Steve Cohen’s bid to buy the New York Mets was approved by Major League Baseball’s Ownership Committee, all but assuring the hedge fund titan will be the team’s new owner, according to people familiar with the matter.
The Ownership Committee, chaired by Pittsburgh Pirates Chairman Bob Nutting, reviewed the vetting of Cohen and details of the proposed transaction, said the people, who were granted anonymity because the matter is private.
MLB declined to comment.
The next step in the process is a review by the commissioner’s Executive Council, after which the proposed sale will be voted on by a full slate of owners. Cohen needs 23 votes for approval.
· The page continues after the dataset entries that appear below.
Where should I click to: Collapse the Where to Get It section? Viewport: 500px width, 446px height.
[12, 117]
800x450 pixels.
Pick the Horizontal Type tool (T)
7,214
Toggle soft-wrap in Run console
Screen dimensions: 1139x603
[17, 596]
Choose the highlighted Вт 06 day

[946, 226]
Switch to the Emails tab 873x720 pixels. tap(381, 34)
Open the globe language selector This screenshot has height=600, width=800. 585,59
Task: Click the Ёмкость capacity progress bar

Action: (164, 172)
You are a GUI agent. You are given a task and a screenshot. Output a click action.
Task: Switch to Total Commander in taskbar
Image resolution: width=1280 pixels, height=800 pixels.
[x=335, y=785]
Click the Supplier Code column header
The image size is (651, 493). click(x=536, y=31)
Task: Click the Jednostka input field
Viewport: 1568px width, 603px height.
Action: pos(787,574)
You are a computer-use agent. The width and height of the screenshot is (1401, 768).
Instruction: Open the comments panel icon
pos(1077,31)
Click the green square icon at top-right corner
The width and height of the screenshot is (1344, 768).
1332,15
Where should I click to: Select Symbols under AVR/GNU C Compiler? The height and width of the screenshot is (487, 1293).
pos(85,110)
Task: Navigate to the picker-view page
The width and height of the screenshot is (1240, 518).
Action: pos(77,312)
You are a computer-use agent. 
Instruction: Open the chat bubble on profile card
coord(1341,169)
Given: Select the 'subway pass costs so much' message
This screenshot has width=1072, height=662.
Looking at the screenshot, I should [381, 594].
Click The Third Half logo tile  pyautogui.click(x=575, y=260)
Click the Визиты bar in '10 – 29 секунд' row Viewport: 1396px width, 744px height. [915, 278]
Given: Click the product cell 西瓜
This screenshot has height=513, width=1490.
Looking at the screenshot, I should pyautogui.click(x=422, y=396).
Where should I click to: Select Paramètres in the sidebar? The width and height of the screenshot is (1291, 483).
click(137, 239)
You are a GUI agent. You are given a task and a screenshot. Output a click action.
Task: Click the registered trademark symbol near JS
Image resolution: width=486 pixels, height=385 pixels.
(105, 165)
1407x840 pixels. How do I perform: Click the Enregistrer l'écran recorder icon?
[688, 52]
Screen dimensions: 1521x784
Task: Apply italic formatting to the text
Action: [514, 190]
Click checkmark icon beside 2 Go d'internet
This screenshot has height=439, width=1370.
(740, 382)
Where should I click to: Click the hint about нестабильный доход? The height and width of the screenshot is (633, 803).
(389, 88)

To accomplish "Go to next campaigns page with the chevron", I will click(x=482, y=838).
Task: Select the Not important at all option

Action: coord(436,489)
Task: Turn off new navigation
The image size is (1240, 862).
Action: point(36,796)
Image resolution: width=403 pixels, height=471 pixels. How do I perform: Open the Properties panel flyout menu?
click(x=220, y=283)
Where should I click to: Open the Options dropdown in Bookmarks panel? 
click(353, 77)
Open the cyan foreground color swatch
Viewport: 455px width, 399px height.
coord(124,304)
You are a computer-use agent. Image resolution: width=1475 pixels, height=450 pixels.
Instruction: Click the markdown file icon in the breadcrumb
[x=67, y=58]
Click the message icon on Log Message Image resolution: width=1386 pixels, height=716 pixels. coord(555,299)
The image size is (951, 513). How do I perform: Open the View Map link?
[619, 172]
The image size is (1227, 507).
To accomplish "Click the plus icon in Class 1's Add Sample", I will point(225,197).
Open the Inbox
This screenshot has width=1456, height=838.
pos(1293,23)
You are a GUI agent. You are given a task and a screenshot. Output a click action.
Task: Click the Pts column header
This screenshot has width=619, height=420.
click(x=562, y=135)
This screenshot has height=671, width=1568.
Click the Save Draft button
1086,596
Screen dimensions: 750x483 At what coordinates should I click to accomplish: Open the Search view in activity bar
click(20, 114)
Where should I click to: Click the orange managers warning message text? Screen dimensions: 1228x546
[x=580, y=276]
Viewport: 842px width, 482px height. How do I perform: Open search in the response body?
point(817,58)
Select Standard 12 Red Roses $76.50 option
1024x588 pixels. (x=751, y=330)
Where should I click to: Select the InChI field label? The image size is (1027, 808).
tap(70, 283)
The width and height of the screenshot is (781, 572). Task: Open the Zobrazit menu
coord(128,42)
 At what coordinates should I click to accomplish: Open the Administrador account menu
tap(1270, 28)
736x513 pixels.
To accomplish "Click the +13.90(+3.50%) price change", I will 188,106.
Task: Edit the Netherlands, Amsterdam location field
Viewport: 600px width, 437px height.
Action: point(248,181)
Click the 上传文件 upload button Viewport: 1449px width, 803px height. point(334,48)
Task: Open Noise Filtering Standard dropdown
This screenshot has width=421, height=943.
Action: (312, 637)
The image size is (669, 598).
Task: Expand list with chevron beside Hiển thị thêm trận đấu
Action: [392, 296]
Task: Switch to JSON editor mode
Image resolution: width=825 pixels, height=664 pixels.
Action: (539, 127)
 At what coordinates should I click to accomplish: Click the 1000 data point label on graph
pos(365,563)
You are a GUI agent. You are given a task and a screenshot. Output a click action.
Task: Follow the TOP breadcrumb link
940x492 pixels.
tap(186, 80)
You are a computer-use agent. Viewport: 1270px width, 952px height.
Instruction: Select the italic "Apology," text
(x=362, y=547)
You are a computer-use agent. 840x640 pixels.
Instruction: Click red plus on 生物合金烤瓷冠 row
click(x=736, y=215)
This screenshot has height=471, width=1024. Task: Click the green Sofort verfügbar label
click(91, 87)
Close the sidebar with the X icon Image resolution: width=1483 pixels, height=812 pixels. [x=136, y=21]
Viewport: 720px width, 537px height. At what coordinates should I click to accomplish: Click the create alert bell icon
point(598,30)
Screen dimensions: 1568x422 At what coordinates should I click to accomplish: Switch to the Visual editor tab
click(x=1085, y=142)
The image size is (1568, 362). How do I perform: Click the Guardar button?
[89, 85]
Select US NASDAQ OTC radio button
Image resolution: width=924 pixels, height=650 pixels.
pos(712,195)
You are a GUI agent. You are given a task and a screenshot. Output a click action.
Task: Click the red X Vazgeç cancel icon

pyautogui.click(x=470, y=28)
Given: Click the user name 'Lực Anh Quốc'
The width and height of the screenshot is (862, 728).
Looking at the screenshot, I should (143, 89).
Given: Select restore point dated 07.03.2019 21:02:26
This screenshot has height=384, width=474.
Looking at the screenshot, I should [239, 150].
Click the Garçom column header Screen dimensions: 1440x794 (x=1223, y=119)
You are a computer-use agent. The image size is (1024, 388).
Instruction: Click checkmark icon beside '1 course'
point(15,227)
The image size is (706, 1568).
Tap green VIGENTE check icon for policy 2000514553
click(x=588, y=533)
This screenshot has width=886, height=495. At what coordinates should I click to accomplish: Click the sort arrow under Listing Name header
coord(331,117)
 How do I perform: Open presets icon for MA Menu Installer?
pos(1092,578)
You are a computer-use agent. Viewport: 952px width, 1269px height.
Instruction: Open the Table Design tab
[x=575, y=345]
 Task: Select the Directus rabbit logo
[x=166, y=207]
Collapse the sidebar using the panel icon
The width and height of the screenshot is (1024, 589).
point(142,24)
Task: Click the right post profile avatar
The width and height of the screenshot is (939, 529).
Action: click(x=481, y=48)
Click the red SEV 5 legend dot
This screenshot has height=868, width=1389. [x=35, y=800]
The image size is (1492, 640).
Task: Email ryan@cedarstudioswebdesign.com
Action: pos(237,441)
The final vote may take place soon after the World Series.
Also on the Ownership Committee are Chicago White Sox Chairman Jerry Reinsdorf, Chris Ilitch of the Detroit Tigers, Paul Dolan of the Cleveland Indians and Fred Wilpon of the Mets. Wilpon likely had to recuse himself. Cohen met virtually with the Ownership Committee weeks ago.
Cohen, who already holds an 8% stake in the Mets, has agreed to pay a record $2.42 billion for the team he grew up rooted for as a kid on Long Island.
Under terms of the deal Cohen will hold a 95% stake in the team. The current owners, the Katz and Wilpon families, will keep 5%.
Cohen will assume control of a franchise that even in a non-COVID season loses at least $50 million annually.
That said, with a net worth of more than $10 billion, according to Bloomberg, Cohen has the resources to sustain annual losses while still investing in players.
His ability to finance the purchase without investors was key in his winning an auction that included Philadelphia 76ers and New Jersey Devils owner Josh Harris and a group led by former big-league Most Valuable Player Alex Rodriguez.
The sellers gained control of the Mets for $391 million in 2002. Cohen has already said he would name former Mets executive Sandy Alderson as the team’s president once approved.
Allen & Co. oversaw the sale process.